_What to produce_
Quote word for word the lines below, beginning with the first and ending with the one that has "You are a GUI". Drop the pictures.

_Extracted material_
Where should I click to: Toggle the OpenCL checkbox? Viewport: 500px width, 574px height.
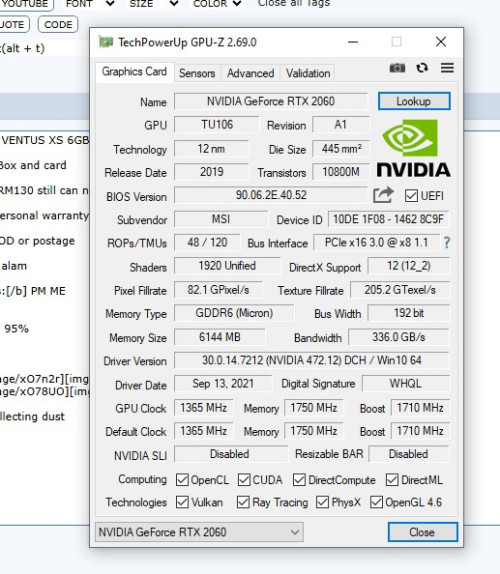[182, 480]
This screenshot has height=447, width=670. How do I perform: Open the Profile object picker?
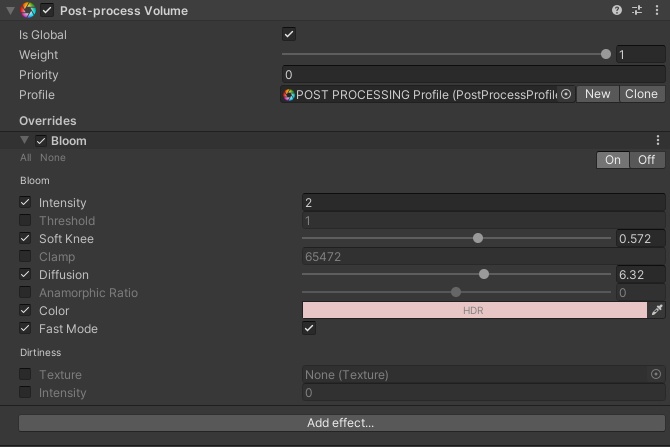pos(566,94)
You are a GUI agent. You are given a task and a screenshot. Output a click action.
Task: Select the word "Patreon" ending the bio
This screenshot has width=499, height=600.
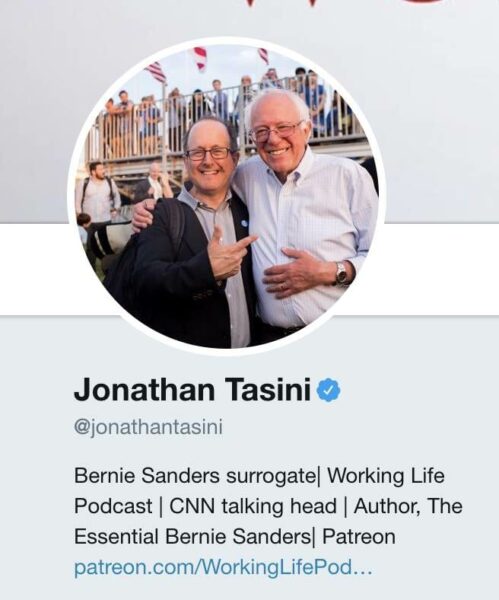pyautogui.click(x=359, y=536)

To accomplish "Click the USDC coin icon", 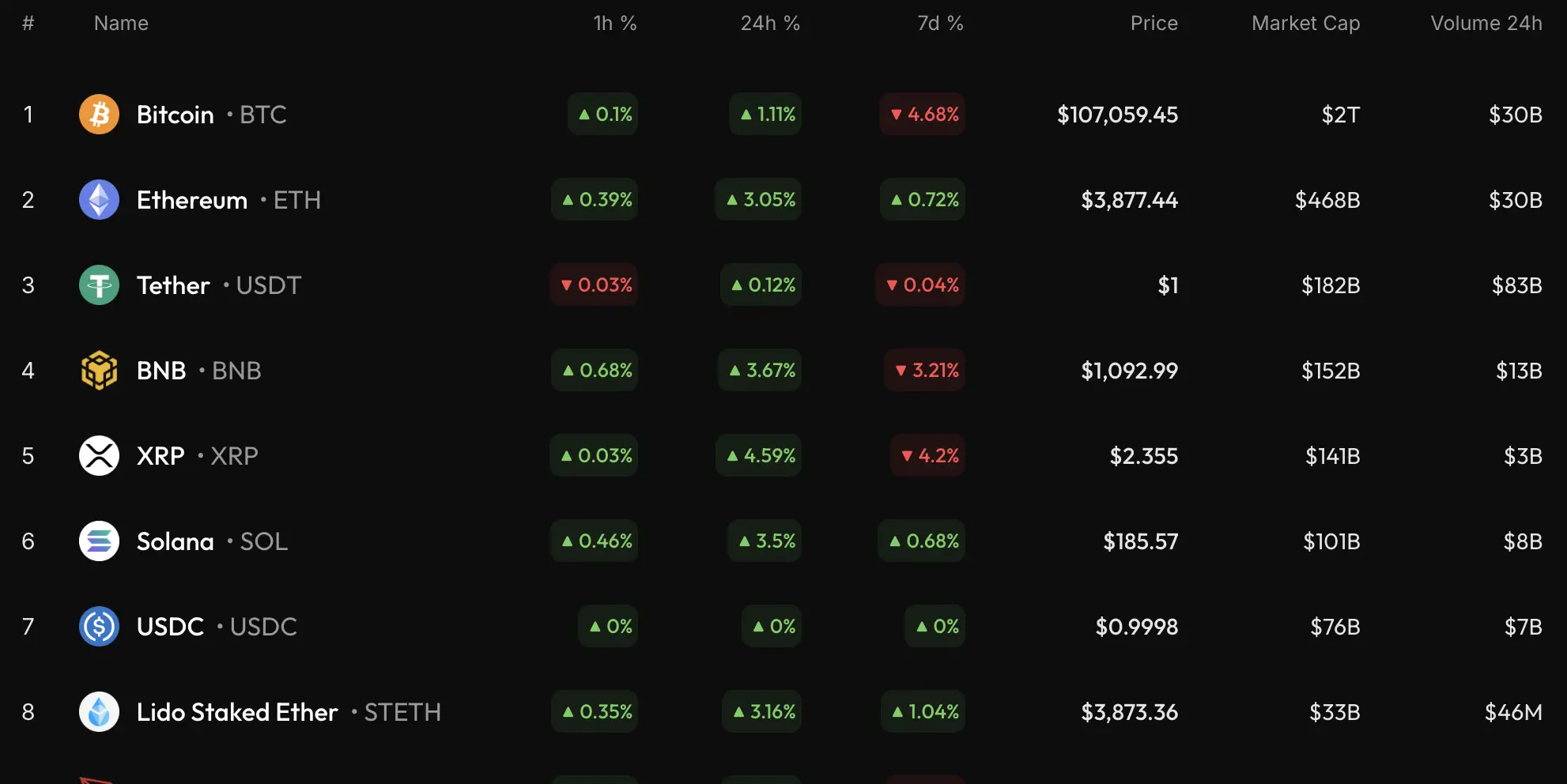I will [x=99, y=627].
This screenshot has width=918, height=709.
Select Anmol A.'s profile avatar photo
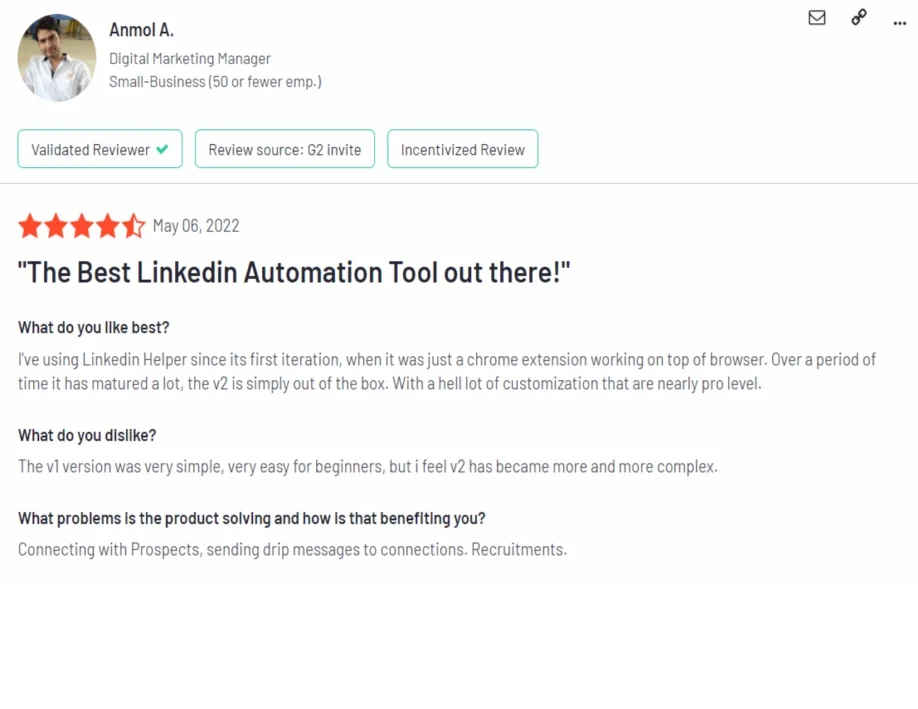(x=56, y=57)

_Exercise answer_
Where should I click to: Toggle the OpenCL checkbox? Viewport: 500px width, 574px height.
[182, 480]
This screenshot has height=447, width=670. How do I perform: Open the Profile object picker?
pos(566,94)
You are a GUI agent. You are given a task and a screenshot. Output a click action.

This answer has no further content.